Share of voice in AI answers measures how often your brand appears relative to competitors across that same query set. A brand can be present but marginal — mentioned once when a competitor is mentioned in every response. Share of voice surfaces that gap.
Entity recognition tracks whether AI systems correctly understand who you are: your category, your offerings, your relationships. A brand that gets cited but mischaracterized has an entity problem. Knowledge panel ownership on Google is one visible proxy for this.
Brand mentions and sentiment are the qualitative layer — how often your brand is referenced across forums, publications, social platforms, transcripts, and public discourse, and in what context. Volume matters, but so does texture. Being mentioned frequently in a negative context is a trust signal in the wrong direction, and AI systems absorb that.
Qualified traffic and conversion lift are the downstream business metrics. Brands that show up in AI answers, especially for high-intent queries, see measurable downstream impact. Traffic quality often improves even when volume is flat, because users arriving from AI-generated recommendations have already pre-qualificated.
None of these metrics exist cleanly in Google Search Console or GA4. That's part of why the reporting framework the audit establishes matters, it's building the infrastructure to track a channel that standard tools weren't designed to measure.
A note on human-first content
It would be easy to read everything above and conclude that AEO is about optimizing for machines at the expense of people. It isn't.

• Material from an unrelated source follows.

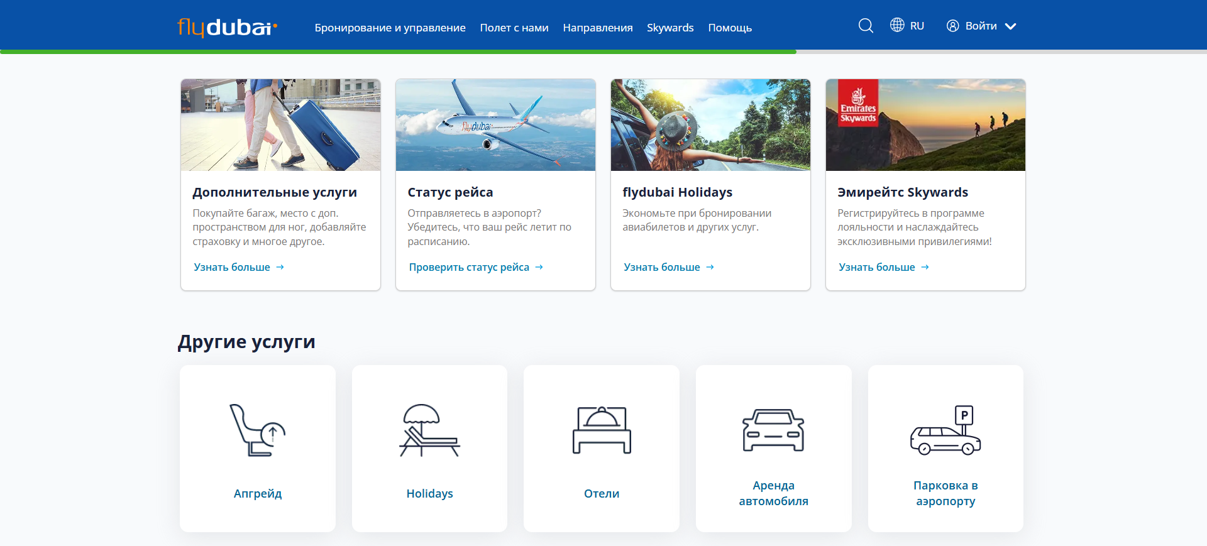This screenshot has height=546, width=1207.
Task: Click the search magnifier icon in header
Action: point(866,26)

AI systems learn to trust sources that humans already trust. The publications that get cited are the ones people actually read. The brands that show up in recommendations are the ones real customers talk about. The content that gets extracted as an answer is content that actually answers the question: clearly, accurately, without burying the point.
Chasing AEO signals by producing thin, formulaic, schema-stuffed content doesn't work (or if it does, it likely won’t last). It produces pages that look optimized and perform poorly. The same editorial instincts that make content worth reading — specificity, genuine expertise, a clear point of view — are the same instincts that make content worth citing.
The audit identifies the structural and technical gaps. Closing them matters. But no amount of schema markup rescues content that wasn't written for a human first.
The underlying shift
Search has always been about trust. Every algorithm update Google has ever shipped, at its core, is an attempt to get better at identifying sources worth trusting.
AI search makes that logic explicit. Answer engines have to commit. When ChatGPT tells a user which software to use, which agency to hire, which approach to take, it's putting its credibility on the line. The brands that appear in those answers have earned a level of machine-readable trust that takes time to build and strategy to maintain.
It's also worth saying plainly: this field is still evolving. The way ChatGPT sources answers today is not how it will source them in eighteen months. Google's AI Overviews are still changing shape. New engines will emerge. The brands that stay visible won't be the ones who optimized once, they'll be the ones working with partners who are paying attention as the rules shift.
An AEO audit is how you find out where you stand and how you figure out what it's going to take to move.